> **Challenge A**: Rewrite the Facebook blog text below from "HT: Mankiw." to "reasonable.   Ouch.", switching "Ouch" to "Yikes".
==== Given passage ====
Tuesday, May 29, 2012

Average pension fund returns assumptions stuck at 8%

Via my colleague, Steve Allen: apparently the average public pension fund assumes a return of 8%.  As I've talked about before - pension funds should actually have two return assumptions - a rate for the return of the assets in the portfolio and a rate for finding the present value of the liabilities.  The latter should be basically the risk free rate.   Based on this, even fully funded pension funds that assume higher rates are not really fully funded.

All my pension fund posts are grouped under the label "pension funds"

Market clearing prices and Jack White.

I like Jack White, I like economics - so how about an article about them both.

HT: Mankiw.

Facebook still has some way to go...down that is.

FB closed around $29 today, but probably has some way to go according to Mark Hulbert.  Hulbert bases his analysis on a study coauthored by my dissertation adviser, Jay Ritter, who is an expert on all things IPO.  The conclusion of the analysis:  Something around $13 would be more reasonable.   Ouch.

HT: Reformed Broker.

On a separate note, Felix argues that the FB debacle should be of concern to all of us.

And finally, perhaps we should short it - here's the simple guide to shorting an IPO.  HT: Finance at Tepper

Wednesday, May 23, 2012

Even more on the ugly side of Facebook's IPO

A nice article about the under-pricing that usually occurs for IPOs (but didn't occur for FB).  With quotes from my dissertation adviser, Jay Ritter, and another excellent finance researcher, Jacqueline Garner (who's a friend of mine).

Kid Dynamite doesn't feel a whole lot of sympathy for people who participated in the offering...
My expectations for a huge first day pop were already tempered, but I kept my order for two reasons:
1) I was curious as to how retail investors would be treated, given the fact that the Syndicate seemed to be upsizing the deal to satisfy more demand  and
2) I was a greedy pig clinging to the hope that I might get some free money shares – allocated IPO shares that would get a nice first day pop. 
And here’s why this IPO was successful:  because all of us greedy, ignorant retail investors who were willing to buy Facebook at any price  STILL had every chance to escape with our hides intact.

And finally, it looks like FB may have behaved quite badly - and possibly violated Reg FD (a rule that prevents management from disclosing material information to only a select few investors).  Joshua Brown has the story.

Tuesday, May 22, 2012

What does price support look like?

My colleague, Bart, sent me this screen capture of yahoo finance at 4pm on Friday.   This is what price support looks like.

Monday, May 21, 2012

More on Facebook...

Felix Salmon talks about the Greenshoe, although he gets it slightly wrong (a rarity for Mr Salmon).  The Greenshoe is the option to sell an extra 15% of the issue, it isn't about shorting the issue.   The SEC allows the underwriters to take a naked short as they are making a market in the new IPO stock.  It is the combination of these two things where the financial magic happens (see my Friday post).

From Twitter:


From Business Insider:


Facebook - the hangover.

As I said on Friday, Facebook was going to trade below $38 today (Monday), sure enough:

This is probably the first, and last time that I will correctly call a stock price movement.

Saturday, May 19, 2012

Facebook and the Greenshoe option.

On Friday, Facebook's IPO provided us with a fascinating case study on the effects of price support.
==== Source data ====
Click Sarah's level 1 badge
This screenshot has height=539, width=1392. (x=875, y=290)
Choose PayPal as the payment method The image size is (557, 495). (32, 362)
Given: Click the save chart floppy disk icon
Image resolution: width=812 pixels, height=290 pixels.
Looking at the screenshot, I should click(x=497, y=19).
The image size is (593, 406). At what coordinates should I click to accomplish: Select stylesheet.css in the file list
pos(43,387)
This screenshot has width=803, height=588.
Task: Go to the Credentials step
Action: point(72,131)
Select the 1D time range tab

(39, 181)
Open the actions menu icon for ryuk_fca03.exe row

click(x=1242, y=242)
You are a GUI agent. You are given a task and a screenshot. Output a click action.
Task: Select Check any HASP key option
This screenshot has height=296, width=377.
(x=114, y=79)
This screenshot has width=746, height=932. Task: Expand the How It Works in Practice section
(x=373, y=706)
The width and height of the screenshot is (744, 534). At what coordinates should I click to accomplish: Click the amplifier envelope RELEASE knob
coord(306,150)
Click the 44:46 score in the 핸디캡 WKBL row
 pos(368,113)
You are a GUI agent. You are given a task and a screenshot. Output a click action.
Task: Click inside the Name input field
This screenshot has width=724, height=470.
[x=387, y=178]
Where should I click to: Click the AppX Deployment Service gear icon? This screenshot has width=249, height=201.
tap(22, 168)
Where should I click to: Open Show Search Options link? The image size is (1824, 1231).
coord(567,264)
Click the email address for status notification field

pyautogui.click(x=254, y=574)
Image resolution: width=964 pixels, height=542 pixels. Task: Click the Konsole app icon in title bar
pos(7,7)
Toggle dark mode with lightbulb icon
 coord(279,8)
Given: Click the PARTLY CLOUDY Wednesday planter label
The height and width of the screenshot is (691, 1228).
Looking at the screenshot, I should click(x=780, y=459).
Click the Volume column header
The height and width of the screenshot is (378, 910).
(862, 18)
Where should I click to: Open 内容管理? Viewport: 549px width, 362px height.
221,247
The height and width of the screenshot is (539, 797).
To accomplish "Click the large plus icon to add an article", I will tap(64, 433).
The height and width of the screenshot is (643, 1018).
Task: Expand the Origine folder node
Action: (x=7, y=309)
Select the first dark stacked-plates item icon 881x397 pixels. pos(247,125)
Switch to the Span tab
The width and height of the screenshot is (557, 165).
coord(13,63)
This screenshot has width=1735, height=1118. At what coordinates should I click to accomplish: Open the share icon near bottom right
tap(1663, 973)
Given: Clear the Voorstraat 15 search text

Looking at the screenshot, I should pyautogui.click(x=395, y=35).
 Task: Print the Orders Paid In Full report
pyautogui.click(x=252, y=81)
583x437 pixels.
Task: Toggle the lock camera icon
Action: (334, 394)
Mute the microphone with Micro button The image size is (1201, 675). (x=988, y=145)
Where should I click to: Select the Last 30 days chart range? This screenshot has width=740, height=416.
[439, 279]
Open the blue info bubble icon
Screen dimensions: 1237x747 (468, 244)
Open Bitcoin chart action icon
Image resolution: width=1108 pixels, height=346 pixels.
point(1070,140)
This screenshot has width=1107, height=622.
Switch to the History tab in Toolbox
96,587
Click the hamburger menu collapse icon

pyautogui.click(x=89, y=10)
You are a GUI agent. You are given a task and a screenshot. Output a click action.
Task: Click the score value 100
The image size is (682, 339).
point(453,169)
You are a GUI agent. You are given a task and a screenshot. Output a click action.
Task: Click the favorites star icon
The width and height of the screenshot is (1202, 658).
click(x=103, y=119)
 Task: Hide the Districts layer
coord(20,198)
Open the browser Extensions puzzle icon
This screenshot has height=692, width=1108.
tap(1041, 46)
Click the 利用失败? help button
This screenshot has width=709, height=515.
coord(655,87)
====
> **Challenge B**: Render the records above as a Markdown table with columns Row and Line, covering the records from the line with "The image size is (593, 406)." to the line with "tap(22, 168)" and leaving out blank lines.

> **Finished answer A**:
HT: Mankiw.

Facebook still has some way to go...down that is.

FB closed around $29 today, but probably has some way to go according to Mark Hulbert.  Hulbert bases his analysis on a study coauthored by my dissertation adviser, Jay Ritter, who is an expert on all things IPO.  The conclusion of the analysis:  Something around $13 would be more reasonable.   Yikes.

> **Finished answer B**:
| Row | Line |
|---|---|
| 1 | The image size is (593, 406). At what coordinates should I click to accomplish: Select stylesheet.css in the file list |
| 2 | pos(43,387) |
| 3 | This screenshot has width=803, height=588. |
| 4 | Task: Go to the Credentials step |
| 5 | Action: point(72,131) |
| 6 | Select the 1D time range tab |
| 7 | (39, 181) |
| 8 | Open the actions menu icon for ryuk_fca03.exe row |
| 9 | click(x=1242, y=242) |
| 10 | You are a GUI agent. You are given a task and a screenshot. Output a click action. |
| 11 | Task: Select Check any HASP key option |
| 12 | This screenshot has height=296, width=377. |
| 13 | (x=114, y=79) |
| 14 | This screenshot has width=746, height=932. Task: Expand the How It Works in Practice section |
| 15 | (x=373, y=706) |
| 16 | The width and height of the screenshot is (744, 534). At what coordinates should I click to accomplish: Click the amplifier envelope RELEASE knob |
| 17 | coord(306,150) |
| 18 | Click the 44:46 score in the 핸디캡 WKBL row |
| 19 |  pos(368,113) |
| 20 | You are a GUI agent. You are given a task and a screenshot. Output a click action. |
| 21 | Task: Click inside the Name input field |
| 22 | This screenshot has width=724, height=470. |
| 23 | [x=387, y=178] |
| 24 | Where should I click to: Click the AppX Deployment Service gear icon? This screenshot has width=249, height=201. |
| 25 | tap(22, 168) |